_Extracted text_
Today’s top wine comes from the vineyard of Cerequio hill, 300 meters above sea level, shared by the towns of Barolo and La Morra, in the province of Cuneo (Piedmont region, North-West Italy). This is the historical Langhe area, recognized as a world heritage site by UNESCO. The Cerequio is a first class cru vineyard: the Boroli-owned Nebbiolo grapes are grown in the municipality of Barolo.
The Cerequio Barolo, produced by several different wineries in the area, is always synonymous with quality; Boroli wine is no exception, and is in fact considered one of the best Barolos on the market. I was personally offered a taste of this wine by Achille Boroli, owner of the winery, who impressed me with his passion for presenting his product.

_Extracted data_

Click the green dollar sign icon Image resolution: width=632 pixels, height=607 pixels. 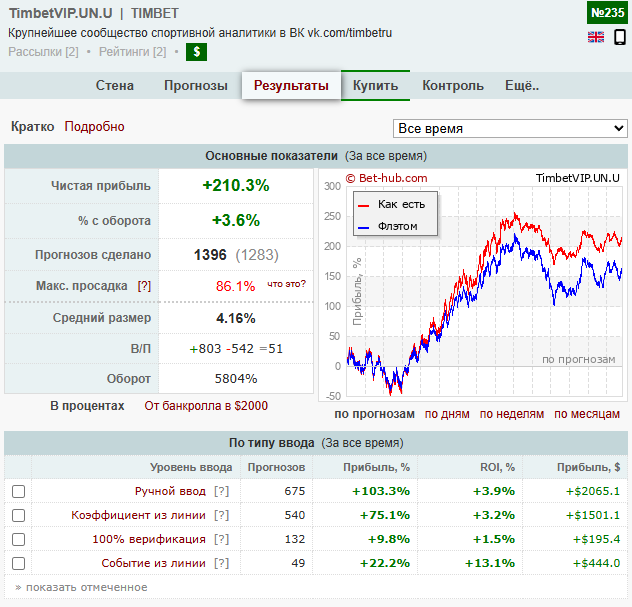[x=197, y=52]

==

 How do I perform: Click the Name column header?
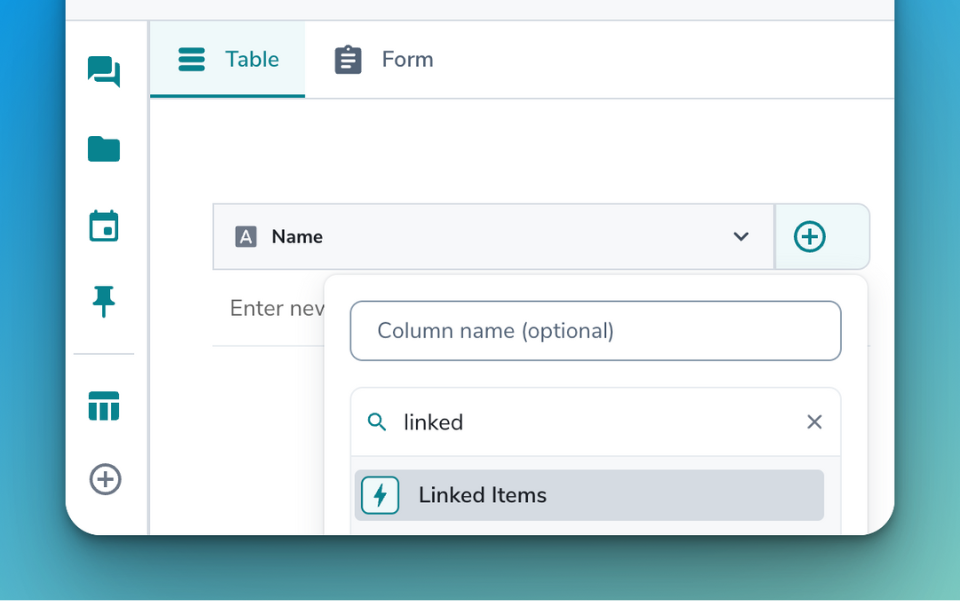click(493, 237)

_Task A_
In the Cerequio wine text, how high above sea level is the Cerequio hill vineyard?
_Task B_
Reproduce the part of the Cerequio wine text from "Today’s top wine" up to and including "municipality of Barolo.", word for word.

_Task solution A_
300 meters above sea level.

_Task solution B_
Today’s top wine comes from the vineyard of Cerequio hill, 300 meters above sea level, shared by the towns of Barolo and La Morra, in the province of Cuneo (Piedmont region, North-West Italy). This is the historical Langhe area, recognized as a world heritage site by UNESCO. The Cerequio is a first class cru vineyard: the Boroli-owned Nebbiolo grapes are grown in the municipality of Barolo.